Estimation of the proportion of treatment effect explained by a high-dimensional surrogate.
Ruixuan Rachel ZhouSihai Dave ZhaoLayla ParastPublished in: Statistics in medicine (2022)
Clinical studies examining the effectiveness of a treatment with respect to some primary outcome often require long-term follow-up of patients and/or costly or burdensome measurements of the primary outcome of interest. Identifying a surrogate marker for the primary outcome of interest may allow one to evaluate a treatment effect with less follow-up time, less cost, or less burden.
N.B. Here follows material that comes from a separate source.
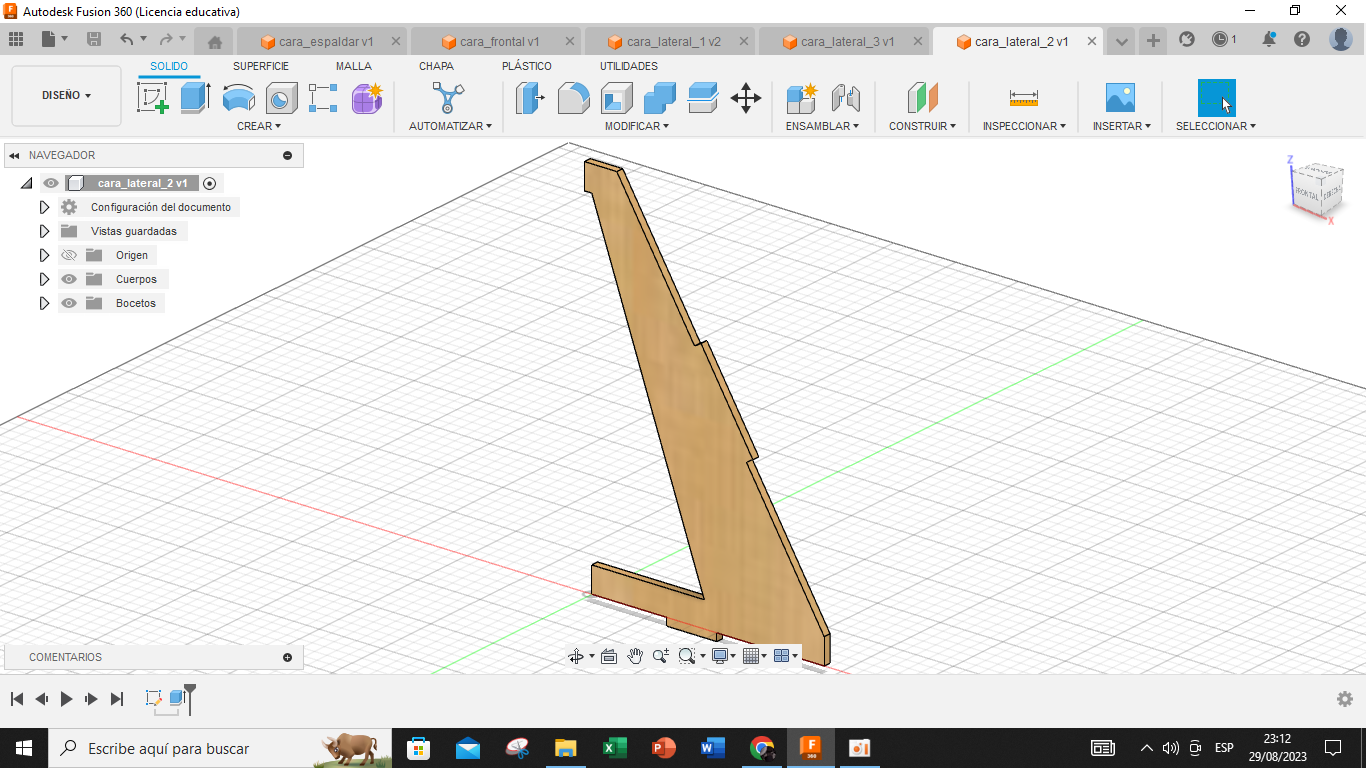The width and height of the screenshot is (1366, 768).
Task: Activate the Move/Copy tool
Action: point(745,97)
While much clinical and statistical work has focused on identifying and validating surrogate markers, available approaches tend to focus on settings in which only a single surrogate marker is of interest. Limited work has been done to accommodate the high-dimensional surrogate marker setting where the number of potential surrogates is greater than the sample size. In this article, we develop methods to estimate the proportion of treatment effect explained by high-dimensional surrogates. We study the asymptotic properties of our proposed estimator, propose inference procedures, and examine finite sample performance via a simulation study. We illustrate our proposed methods using data from a randomized study comparing a novel whey-based oral nutrition supplement with a standard supplement with respect to change in body fat percentage over 12 weeks, where the surrogate markers of interest are gene expression probesets.